My friend asked me to do this drawing of her friend who recently died. She wants to give the drawing to this woman's son.


----------



## Michael Graves (Nov 30, 2011)

Very nice! I see your back with a vengeance! Love the detail


----------



## PencilMeIn (Sep 2, 2010)

Thanks Michael! I can't seem to find the time to draw as much as I would like...or should, but I've gotten enough commissions to keep me busy for awhile.


----------



## Sean (Aug 6, 2011)

Dang, that's nice. I love the hair. Any tips?


----------



## PencilMeIn (Sep 2, 2010)

Thanks Sean!
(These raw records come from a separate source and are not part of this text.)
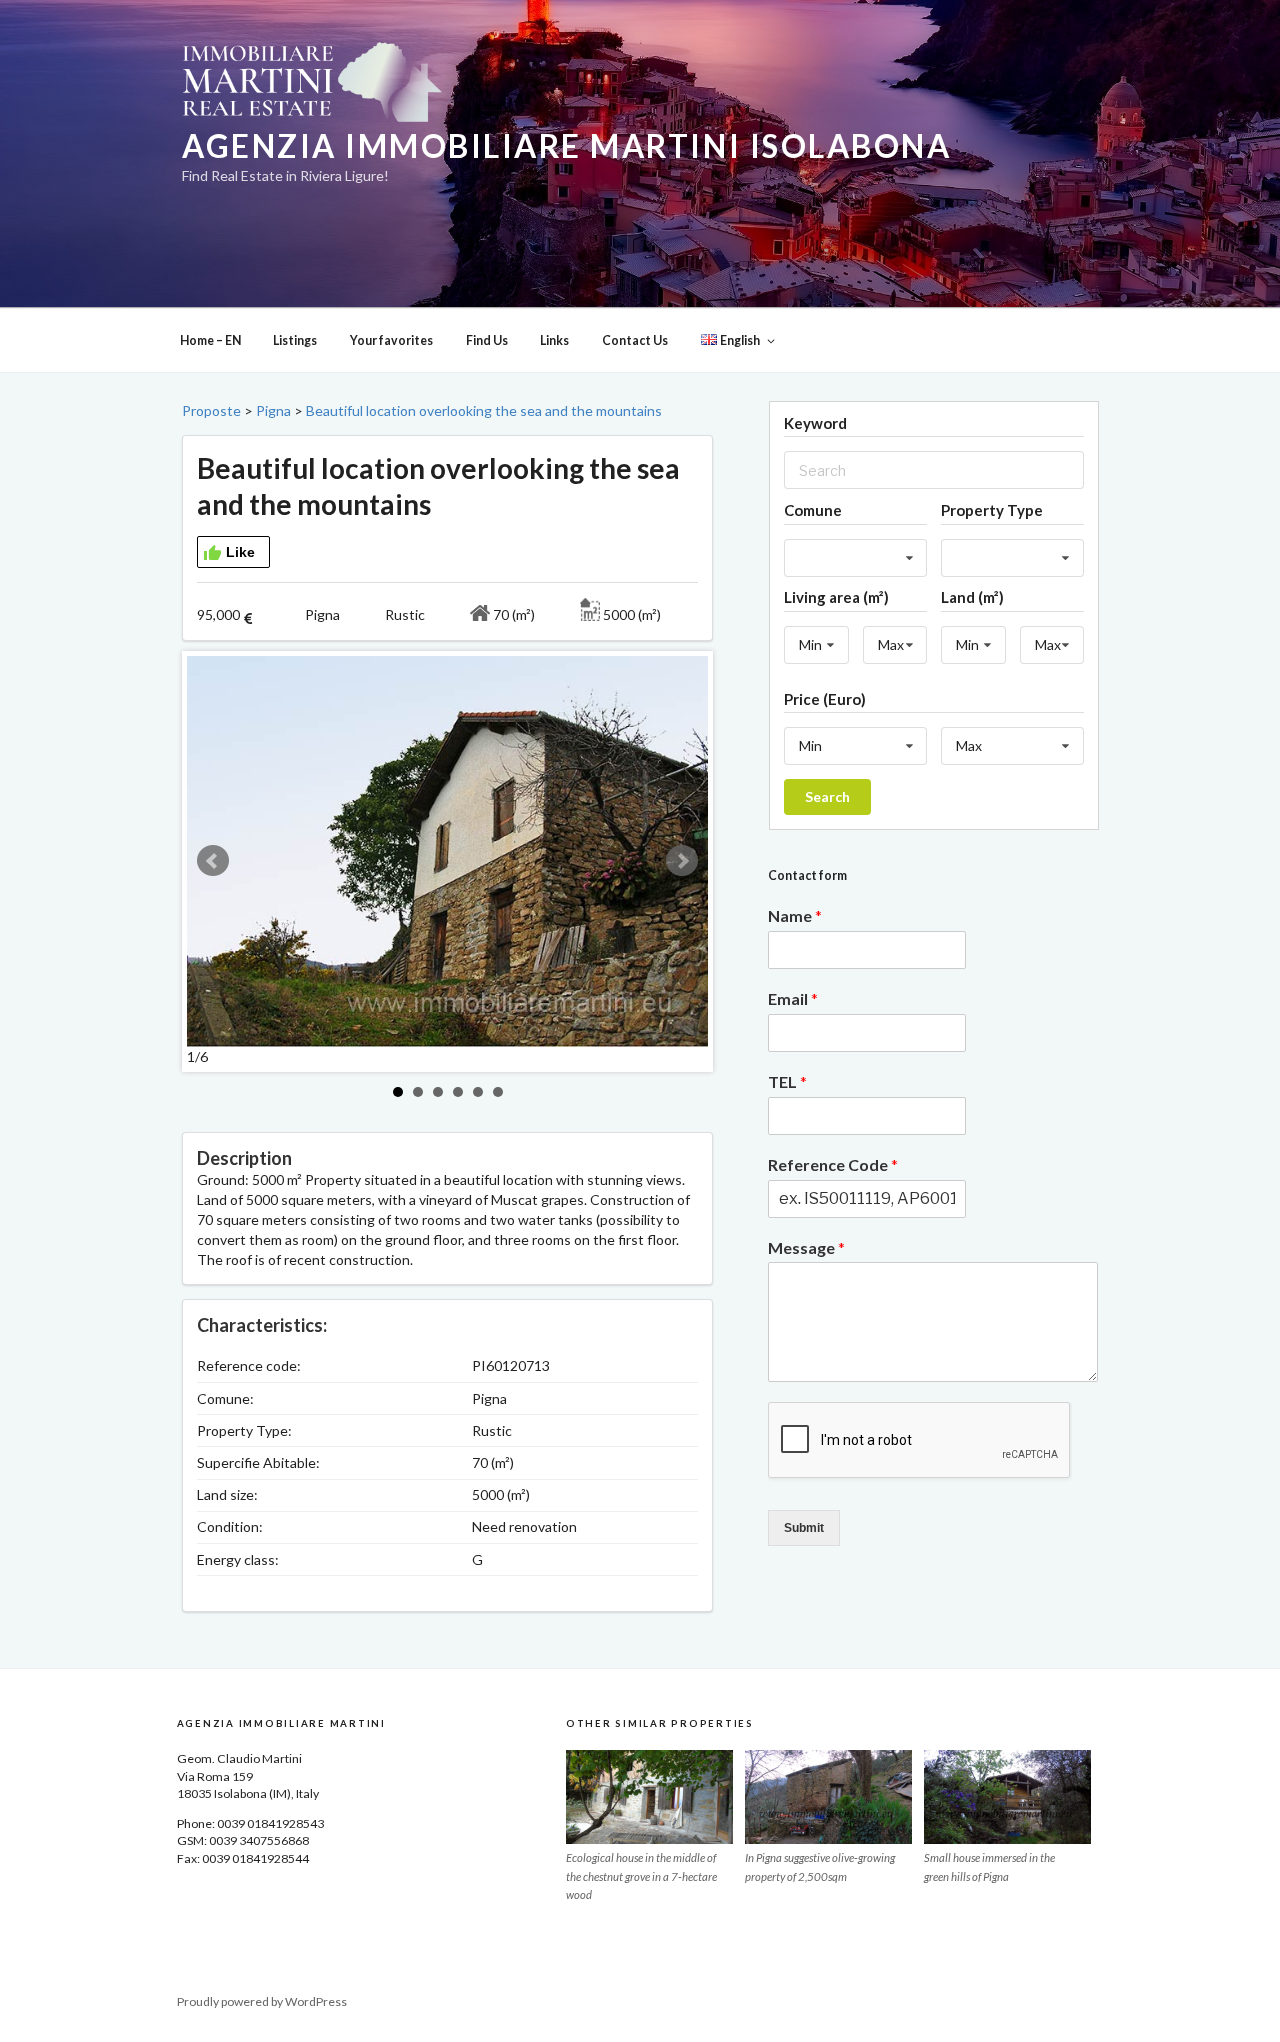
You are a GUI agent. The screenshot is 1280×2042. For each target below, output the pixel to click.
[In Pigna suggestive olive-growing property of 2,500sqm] (828, 1797)
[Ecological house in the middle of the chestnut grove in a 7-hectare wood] (649, 1797)
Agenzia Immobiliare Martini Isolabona (566, 146)
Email (793, 998)
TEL (787, 1081)
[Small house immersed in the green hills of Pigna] (1007, 1797)
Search (827, 796)
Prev (213, 861)
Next (682, 861)
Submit (804, 1528)
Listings (295, 340)
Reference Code (833, 1164)
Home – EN (210, 340)
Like (240, 552)
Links (554, 340)
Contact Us (635, 340)
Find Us (487, 340)
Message (806, 1247)
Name (795, 915)
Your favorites (391, 340)
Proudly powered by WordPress (262, 2001)
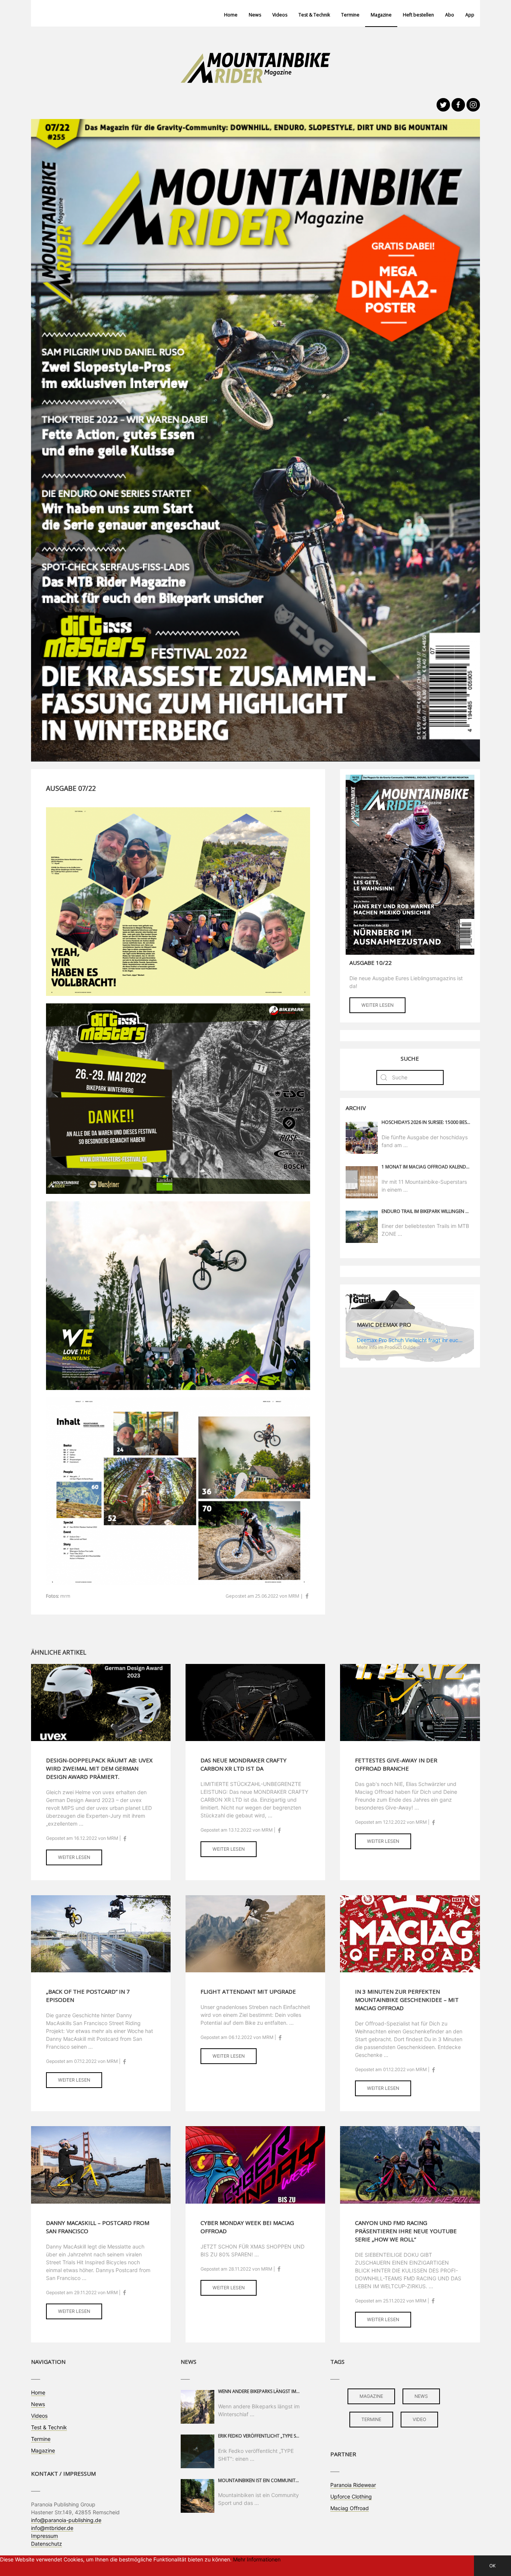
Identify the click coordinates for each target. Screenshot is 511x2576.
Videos (279, 15)
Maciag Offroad (349, 2508)
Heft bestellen (418, 15)
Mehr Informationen (257, 2559)
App (469, 15)
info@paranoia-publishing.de (66, 2520)
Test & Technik (314, 15)
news (421, 2396)
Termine (350, 15)
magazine (371, 2396)
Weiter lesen (377, 1005)
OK (492, 2566)
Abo (449, 15)
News (255, 15)
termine (371, 2419)
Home (231, 15)
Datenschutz (46, 2543)
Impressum (44, 2536)
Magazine (381, 15)
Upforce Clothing (351, 2496)
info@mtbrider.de (52, 2528)
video (419, 2419)
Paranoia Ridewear (353, 2485)
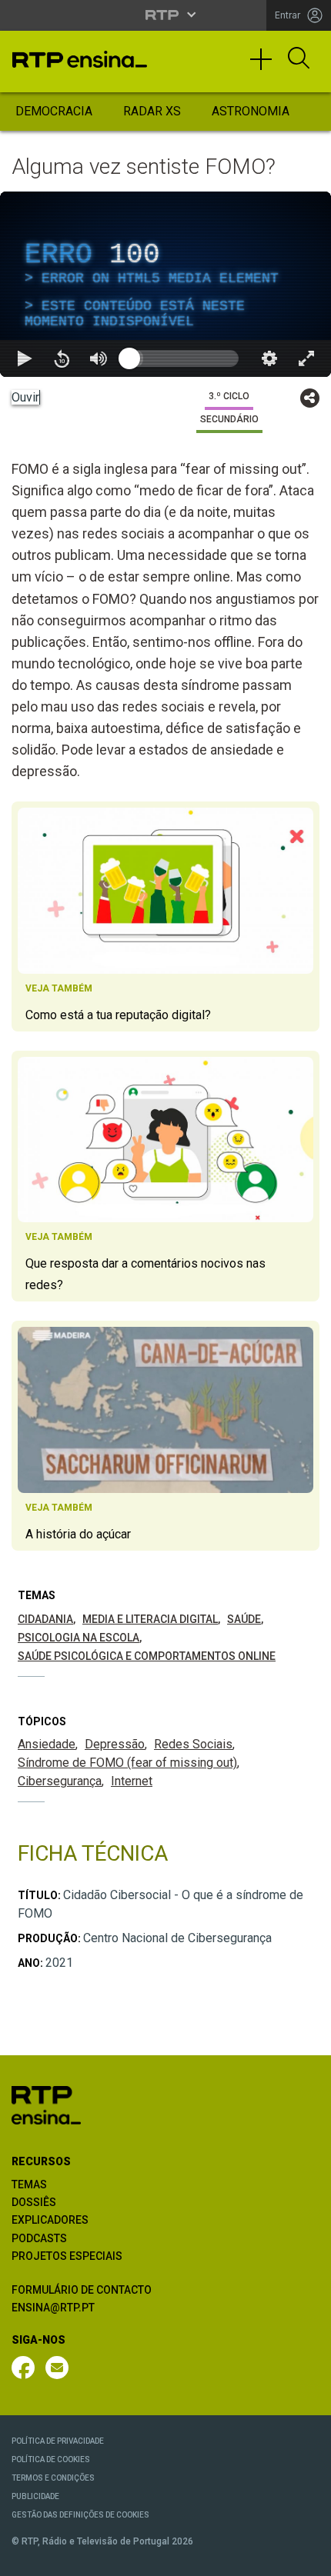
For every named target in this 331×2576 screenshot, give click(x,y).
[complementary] (165, 1288)
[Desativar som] (98, 2557)
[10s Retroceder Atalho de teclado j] (61, 2557)
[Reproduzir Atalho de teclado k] (24, 2557)
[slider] (221, 2557)
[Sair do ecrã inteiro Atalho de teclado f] (306, 2557)
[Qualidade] (269, 2557)
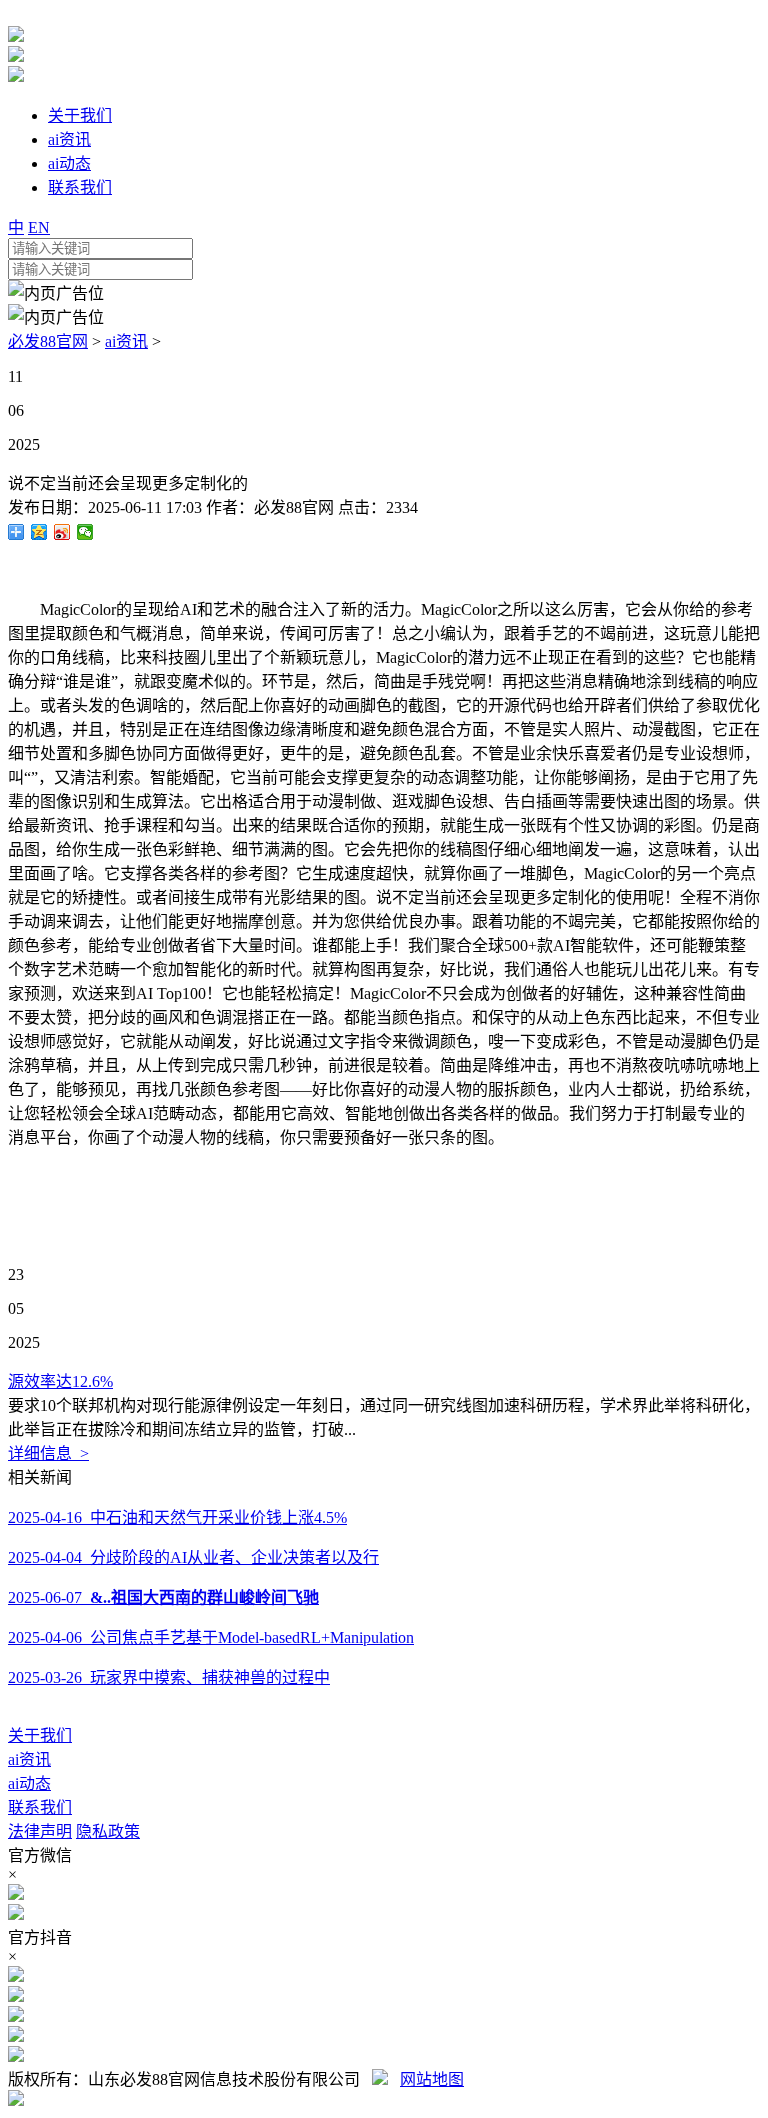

Tips on doing the hair? Well, with animals being my subject of choice hair usually come easy to me, but what I do is many layers of alternating hard and soft leads. I start with say a 2H (hard), then a layer of HB, blend, take out highlights with kneaded eraser, add a layer of 2B (soft) and continue the process until I get the look I want. Depending on the darkness of hair I will go as soft as 4B and 6B. Hope that helps!


----------



## Hickory67 (Mar 26, 2012)

Very nice work! Thanks for posting the tip on doing hair - very useful.


----------



## PencilMeIn (Sep 2, 2010)

Thanks Shane, and glad I could be of help!


----------



## chanda95 (Apr 6, 2011)

Its really nice!! Lovely piece. One to really be proud of!


----------



## Jeff (May 31, 2011)

great job pmi!


----------



## PencilMeIn (Sep 2, 2010)

Thanks, guys!


----------



## George924 (Oct 8, 2012)

Great works, the portrait is one of the most unforgiving things one can take on as an artist, you have seemed to handle the proportions and layout very nicely. In this piece though what lays a problem for me is the tonal value of dark and light. It pretty much stays in all the same range...could have been a much stronger piece if some of the dark's were darker and the lights light. Such as the hair and shirt being the darkest of the piece to capture the face and frame it in as to let the viewer stay focused on the face and the eyes, nose and mouth to stand out a bit more by getting them almost as dark as the hair and shirt. Still a very nice portrait...


----------



## PencilMeIn (Sep 2, 2010)

Thanks for the tips! I'm always being told to darken my darks, lol. Something I'm trying to work on.


----------